Рефлексия, таким образом, оказывается топологически связанной с опытом события.

Взаимодействие «метафор места» создает особого рода «топологическую метафизику» — в этом смысле тема события соотносима с темой «герменевтики России». Очевидной кажется радикальная неприспособленность России не только для трансцендентального и герменевтического опыта, но и для «подведения» России под линейный опыт классической рациональности. При незначительной радикализации суть дела выступит следующим образом: усвоение Россией герменевтики оказалось бы одновременно освоением герменевтикой России. То есть — освоение России речью, логосом, смыслом, историей, социальностью (на фоне девальвации — как философской, так и вполне «реальной» — этих образований на Западе). Ведь философский образ («Россия») соотносим именно с зонами герменевтической неуспешности, зонами нетекстуализируемого в тексте, в то время как Россия (в художественной практике и в попытках философского и пара-философского самоосмысления) настойчиво интерпретирует себя как принципиально «а-текстуальное» или даже «анти-текстуальное» образование.[7] Зонами несходимости мотивирована, возможно, популярность широко понимаемого постструктуралистского проекта в России, имеющего собственный эстетико-метафизический исток в идеях русского формализма.[8] Эта позиция, развитая далее в славянском структурализме, представляет продуктивную самостоятельную линию в эстетике и философии события. [9] Ориентация позиции как раз и состоят  в утверждении событийности — смысла, произведения  и творчества.

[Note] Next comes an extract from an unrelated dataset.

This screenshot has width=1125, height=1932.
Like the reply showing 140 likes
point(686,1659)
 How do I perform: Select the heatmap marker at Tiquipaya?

А в той линии, которую представляют фундаментальная онтология и герменевтика, в первую очередь было актуализировано бытие: «Понимание, описанное Хайдеггером как подвижная основа человеческого бытия, —  это не «акт» субъективности, а сам способ бытия. Применительно к конкретному случаю — пониманию традиции — я показал, что понимание всегда есть событие. …Целое самого осуществления понимания вовлечено в событие, им овременено и им пронизано. Свобода рефлексии, это мнимое у-себя-бытие, в понимании вообще не имеет места — настолько всякий его акт определен историчностью нашей экзистенции».[10] И мышление всегда движется в «колее», предлагаемой языком. Сознание «вплетено в язык», который никогда не есть только язык говорящего, но всегда язык беседы, которую ведут с нами вещи. Язык представляет собой тот философский предмет, где происходит встреча науки и опыта человеческой жизни. Даже провал в речи, вынужденное молчание, утрата дара речи значимы для общения: «…если кто-то лишается дара речи, это значит, что он хочет сказать так много, что не знает, с чего начать… сама утрата дара речи есть уже некоторый вид речи; эта утрата не только не кладет конец говорению, но, напротив, позволяет ему осуществиться».[11] К существу исторического Гадамер подходит с именно помощью категории события: нет прогресса ни в философии, ни в искусстве — в обоих случаях важно «обрести причастность».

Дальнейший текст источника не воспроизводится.